Mantziaris Georgios, Pikis Stylianos, Chytka Tomas, Liščák Roman, Sheehan Kimball, Sheehan Darrah, Peker Selcuk, Samanci Yavuz, Bindal Shray K, Niranjan Ajay, Lunsford L Dade, Kaur Rupinder, Madan Renu, Tripathi Manjul, Pangal Dhiraj J, Strickland Ben A, Zada Gabriel, Langlois Anne-Marie, Mathieu David, Warnick Ronald E, Patel Samir, Minier Zayda, Speckter Herwin, Xu Zhiyuan, Kormath Anand Rithika, Sheehan Jason P
1Department of Neurological Surgery, University of Virginia Health System, Charlottesville, Virginia.
2Department of Radiation and Stereotactic Neurosurgery, Na Homolce Hospital, Prague, Czech Republic.
J Neurosurg. 2022 Nov 18;138(6):1662-1668. doi: 10.3171/2022.10.JNS221873. Print 2023 Jun 1.
Radiological progression occurs in 50%-60% of residual nonfunctioning pituitary adenomas (NFPAs). Stereotactic radiosurgery (SRS) is a safe and effective management option for residual NFPAs, but there is no consensus on its optimal timing. This study aims to define the optimal timing of SRS for residual NFPAs.
This retrospective, multicenter study involved 375 patients with residual NFPAs managed with SRS. The patients were divided into adjuvant (ADJ; treated for stable residual NFPA within 6 months of resection) and progression (PRG) cohorts (treated for residual NFPA progression). Factors associated with tumor progression and clinical deterioration were analyzed.
Following propensity-score matching, each cohort consisted of 130 patients. At last follow-up, tumor control was achieved in 93.1% of patients in the ADJ cohort and in 96.2% of patients in the PRG cohort (HR 1.6, 95% CI 0.55-4.9, p = 0.37). Hypopituitarism was associated with a maximum point dose of > 8 Gy to the pituitary stalk (HR 4.5, 95% CI 1.6-12.6, p = 0.004). No statistically significant difference was noted in crude new-onset hypopituitarism rates (risk difference [RD] = -0.8%, p > 0.99) or visual deficits (RD = -2.3%, p = 0.21) between the two cohorts at the last follow-up. The median time from resection to new hypopituitarism was longer in the PRG cohort (58.9 vs 29.7 months, p = 0.01).

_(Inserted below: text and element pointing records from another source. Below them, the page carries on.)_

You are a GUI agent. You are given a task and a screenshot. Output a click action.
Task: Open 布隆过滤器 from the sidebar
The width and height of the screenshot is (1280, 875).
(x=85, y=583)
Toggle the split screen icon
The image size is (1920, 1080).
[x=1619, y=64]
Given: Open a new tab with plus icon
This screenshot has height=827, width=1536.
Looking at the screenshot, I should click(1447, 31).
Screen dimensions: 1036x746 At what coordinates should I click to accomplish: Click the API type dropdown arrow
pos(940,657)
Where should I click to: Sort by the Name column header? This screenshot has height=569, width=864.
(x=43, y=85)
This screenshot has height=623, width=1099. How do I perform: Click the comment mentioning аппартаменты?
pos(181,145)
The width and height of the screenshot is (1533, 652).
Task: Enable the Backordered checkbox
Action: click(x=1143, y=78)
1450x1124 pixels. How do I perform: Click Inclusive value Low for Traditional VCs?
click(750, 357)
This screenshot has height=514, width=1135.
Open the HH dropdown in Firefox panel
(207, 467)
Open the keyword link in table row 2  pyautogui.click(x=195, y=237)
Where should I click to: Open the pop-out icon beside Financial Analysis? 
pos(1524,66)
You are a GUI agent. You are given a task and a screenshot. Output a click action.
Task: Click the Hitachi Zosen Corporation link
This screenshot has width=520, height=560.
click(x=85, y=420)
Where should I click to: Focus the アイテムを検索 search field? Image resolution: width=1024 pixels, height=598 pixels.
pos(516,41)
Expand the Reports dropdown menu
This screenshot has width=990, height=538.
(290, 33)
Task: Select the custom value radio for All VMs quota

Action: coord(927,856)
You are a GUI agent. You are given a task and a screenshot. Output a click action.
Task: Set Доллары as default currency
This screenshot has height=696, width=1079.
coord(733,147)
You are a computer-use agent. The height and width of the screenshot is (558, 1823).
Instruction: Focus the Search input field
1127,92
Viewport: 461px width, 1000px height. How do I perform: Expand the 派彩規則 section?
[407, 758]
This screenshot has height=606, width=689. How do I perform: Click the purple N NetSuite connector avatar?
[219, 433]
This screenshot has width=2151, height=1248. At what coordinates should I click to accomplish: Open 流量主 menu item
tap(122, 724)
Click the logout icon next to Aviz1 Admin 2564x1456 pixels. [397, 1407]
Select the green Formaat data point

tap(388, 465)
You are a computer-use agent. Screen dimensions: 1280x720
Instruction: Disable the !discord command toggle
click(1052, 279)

SRS at residual NFPA progression does not appear to alter the probability of tumor control or hormonal/visual deficits compared with adjuvant SRS. Deferral of radiosurgical management to the time of radiological progression could significantly prolong the time to radiosurgically induced pituitary dysfunction. A lower maximum point dose (< 8 Gy) to the pituitary stalk portended a more favorable chance of preserving pituitary function after SRS.
50%-60%的残留无功能垂体腺瘤(NFPA)会出现影像学进展。立体定向放射外科治疗(SRS)是残留NFPA的一种安全有效的治疗选择,但其最佳时机尚无共识。本研究旨在确定残留NFPA的SRS最佳时机。
这项回顾性多中心研究纳入了375例接受SRS治疗的残留NFPA患者。患者被分为辅助治疗组(ADJ;在切除后6个月内对稳定的残留NFPA进行治疗)和进展组(PRG)(对残留NFPA进展进行治疗)。分析与肿瘤进展和临床恶化相关的因素。
经过倾向评分匹配后,每组各有130例患者。在最后一次随访时,ADJ组93.1%的患者实现了肿瘤控制,PRG组为96.2%(风险比1.6,95%置信区间0.55-4.9,p = 0.37)。垂体功能减退与垂体柄最大剂量点>8 Gy相关(风险比4.5,95%置信区间1.6-12.6,p = 0.004)。在最后一次随访时,两组之间新发垂体功能减退的粗发病率(风险差异[RD]=-0.8%,p>0.99)或视力缺陷(RD=-2.3%,p = 0.21)无统计学显著差异。PRG组从切除到新发垂体功能减退的中位时间更长(58.9个月对29.7个月,p = 0.01)。
与辅助性SRS相比,残留NFPA进展时进行SRS似乎不会改变肿瘤控制的概率或激素/视力缺陷。将放射外科治疗推迟到影像学进展时可显著延长放射外科诱导的垂体功能障碍的时间。垂体柄较低的最大剂量点(<8 Gy)预示着SRS后保留垂体功能的机会更大。